◆ ASSIGNMENT ◆
Within the records below, reproduce without change the lines from the line that has "Site Kullanım Şartları (105, 2567)" through the line that has "Online Rezervasyon (72, 2066)", and only those.

◆ GIVEN DATA ◆

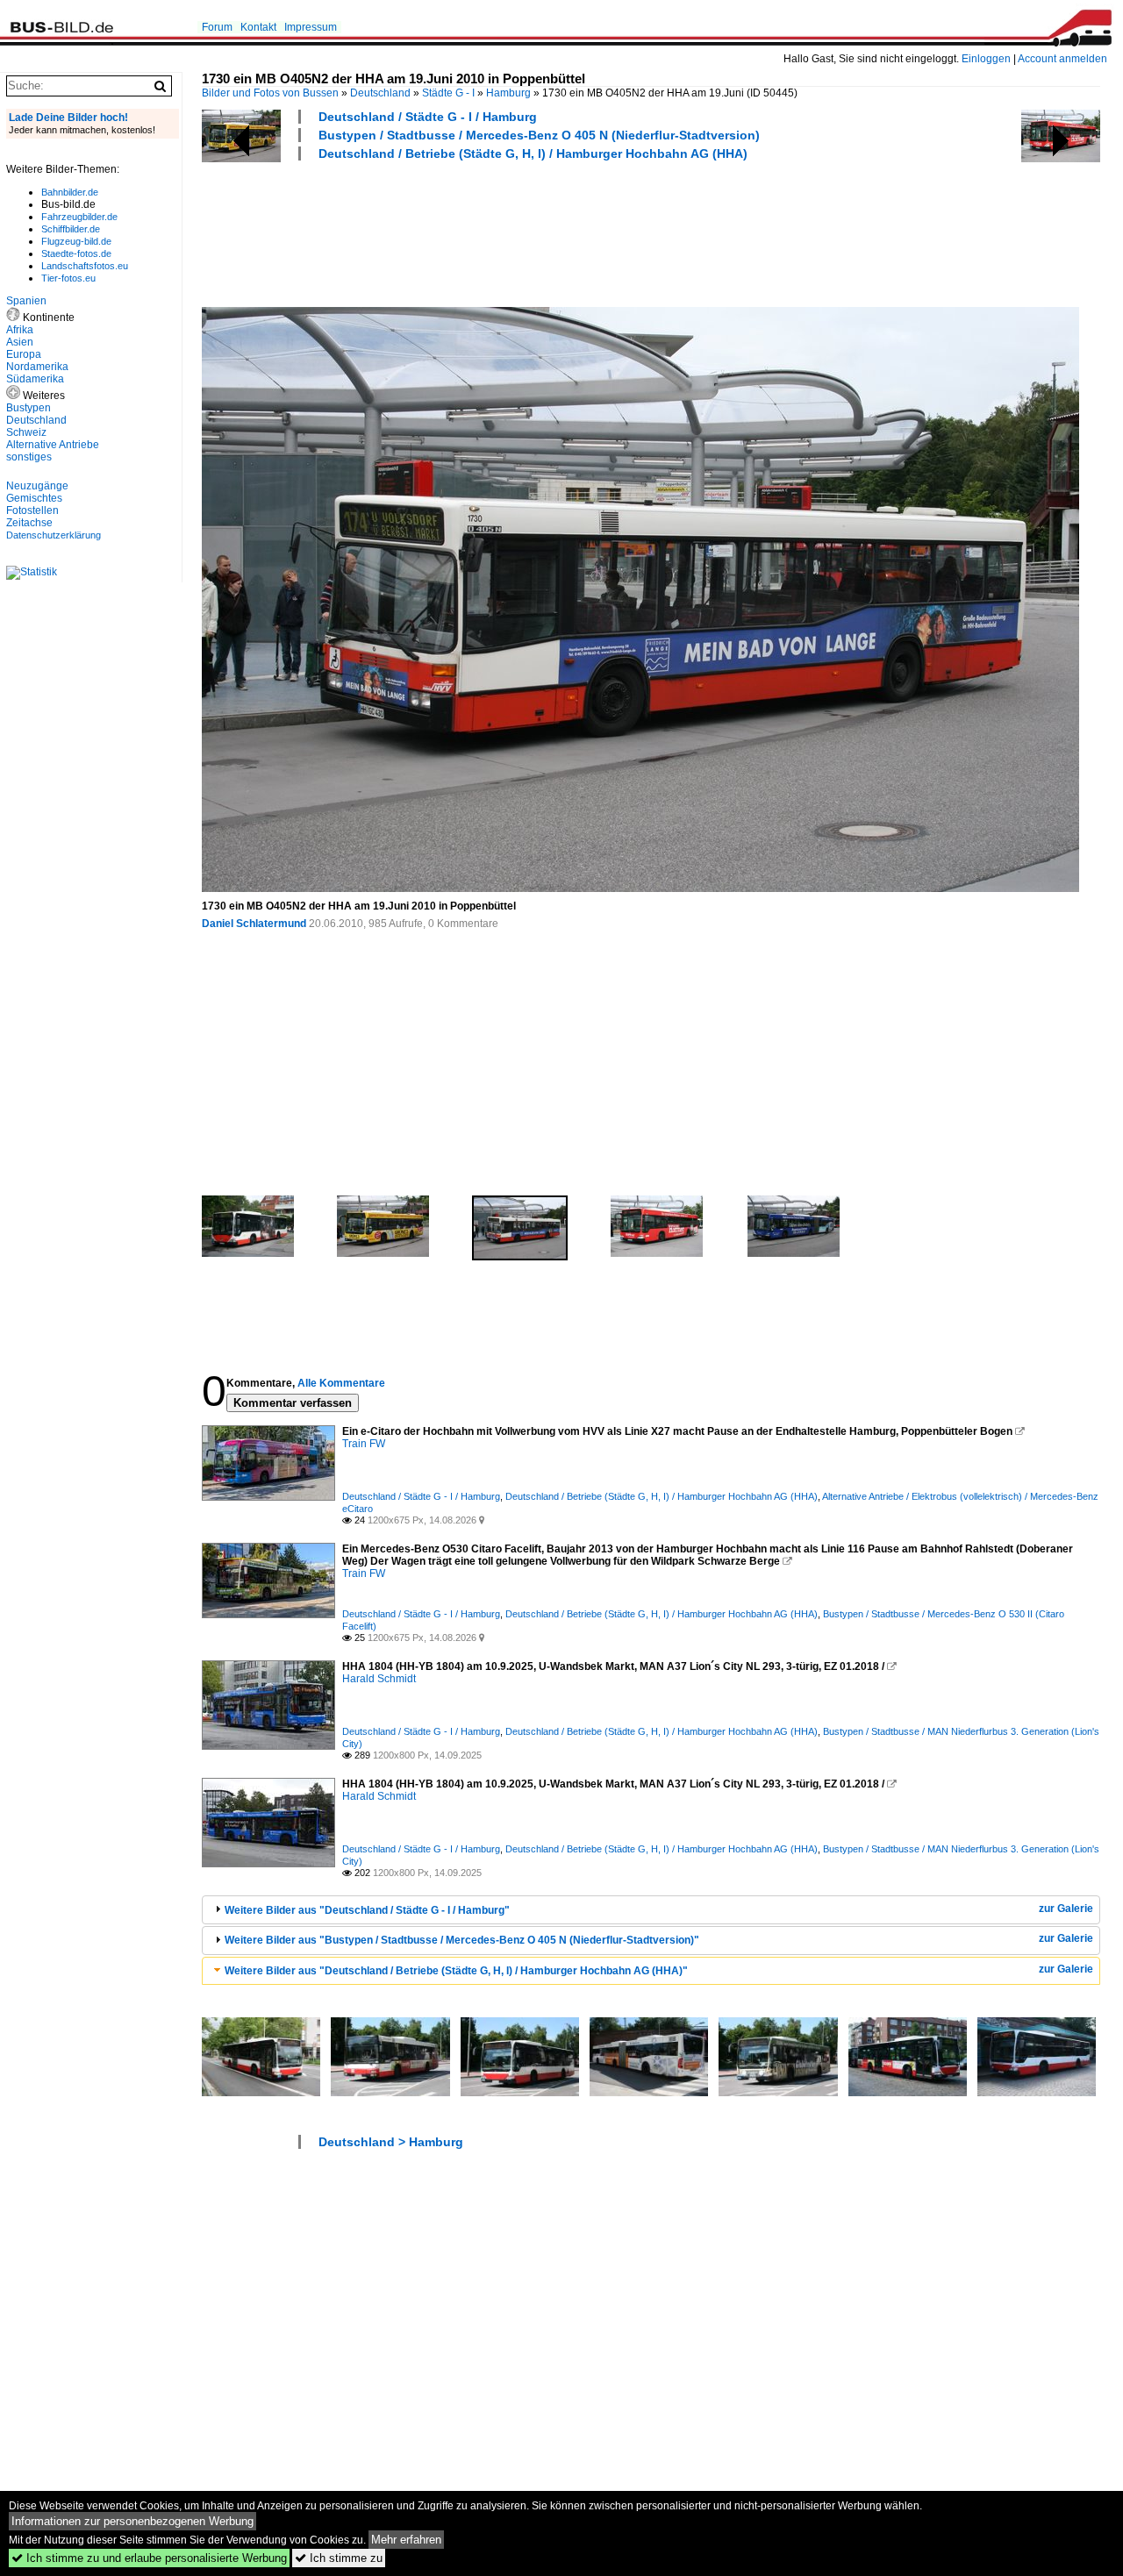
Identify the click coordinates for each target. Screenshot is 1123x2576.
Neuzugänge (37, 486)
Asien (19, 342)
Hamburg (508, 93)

==

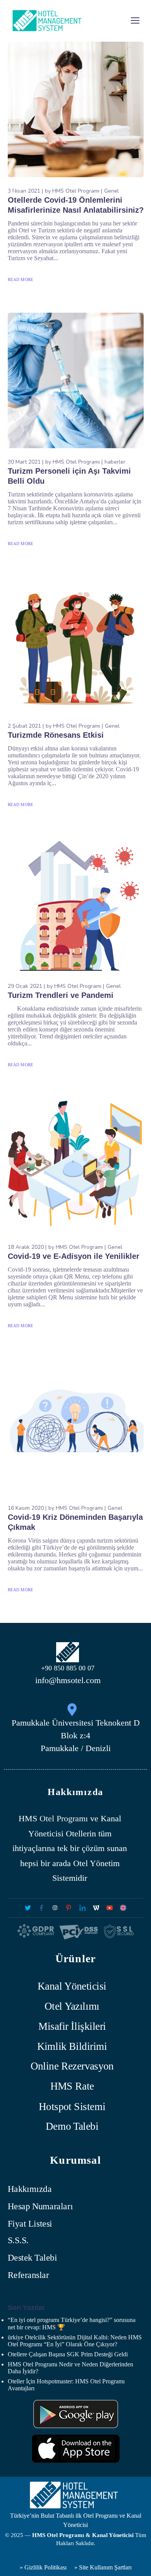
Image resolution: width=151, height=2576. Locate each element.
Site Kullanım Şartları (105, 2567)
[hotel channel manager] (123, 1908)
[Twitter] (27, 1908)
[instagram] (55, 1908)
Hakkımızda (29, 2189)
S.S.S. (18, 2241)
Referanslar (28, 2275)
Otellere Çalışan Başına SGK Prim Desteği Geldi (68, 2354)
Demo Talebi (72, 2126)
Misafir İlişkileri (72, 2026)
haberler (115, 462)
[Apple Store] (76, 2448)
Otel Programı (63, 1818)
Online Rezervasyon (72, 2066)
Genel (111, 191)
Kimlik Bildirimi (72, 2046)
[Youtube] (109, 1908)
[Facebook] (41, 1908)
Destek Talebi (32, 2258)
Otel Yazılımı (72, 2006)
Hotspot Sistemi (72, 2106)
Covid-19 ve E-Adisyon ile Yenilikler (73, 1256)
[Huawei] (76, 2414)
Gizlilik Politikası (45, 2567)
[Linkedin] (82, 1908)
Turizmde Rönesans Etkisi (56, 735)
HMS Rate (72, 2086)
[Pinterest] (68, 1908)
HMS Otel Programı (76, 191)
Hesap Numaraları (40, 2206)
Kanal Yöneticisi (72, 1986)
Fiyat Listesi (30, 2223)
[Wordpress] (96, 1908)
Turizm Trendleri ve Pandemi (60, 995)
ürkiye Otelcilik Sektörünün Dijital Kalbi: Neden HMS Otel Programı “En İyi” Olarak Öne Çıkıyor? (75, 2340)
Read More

◆ ANSWER FOR THE TASK ◆
Site Kullanım Şartları (105, 2567)
[hotel channel manager] (123, 1908)
[Twitter] (27, 1908)
[instagram] (55, 1908)
Hakkımızda (29, 2189)
S.S.S. (18, 2241)
Referanslar (28, 2275)
Otellere Çalışan Başına SGK Prim Desteği Geldi (68, 2354)
Demo Talebi (72, 2126)
Misafir İlişkileri (72, 2026)
haberler (115, 462)
[Apple Store] (76, 2448)
Otel Programı (63, 1818)
Online Rezervasyon (72, 2066)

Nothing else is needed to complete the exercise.